Dataset content »
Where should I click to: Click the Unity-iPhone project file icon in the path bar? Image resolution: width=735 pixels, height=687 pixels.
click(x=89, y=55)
---
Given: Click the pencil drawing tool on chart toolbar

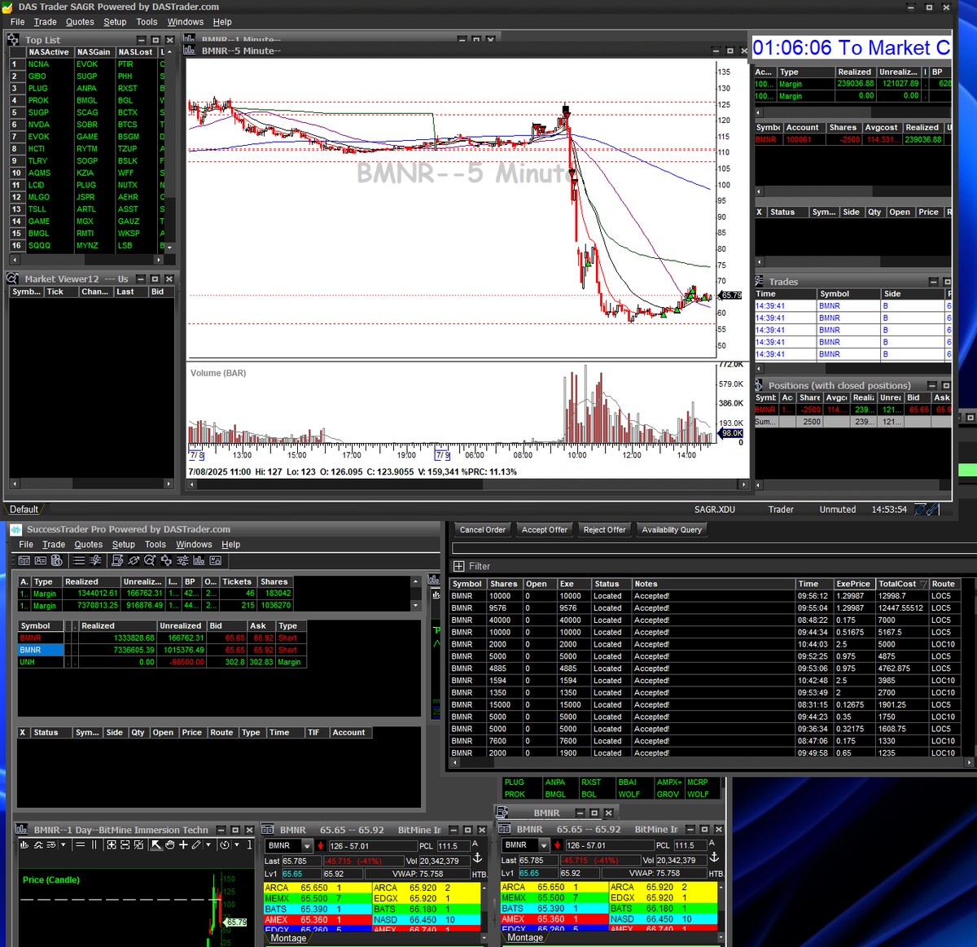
...
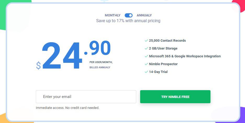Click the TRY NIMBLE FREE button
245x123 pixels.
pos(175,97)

Problem to work on »
Can you put the lines that run from the line containing "Where should I" through the line containing "click(x=89, y=55)", both included, into a JSON list of strings with one string per line and blank lines left out?

Solution to the problem »
[
  "Where should I click to: Click the Unity-iPhone project file icon in the path bar? Image resolution: width=735 pixels, height=687 pixels.",
  "click(x=89, y=55)"
]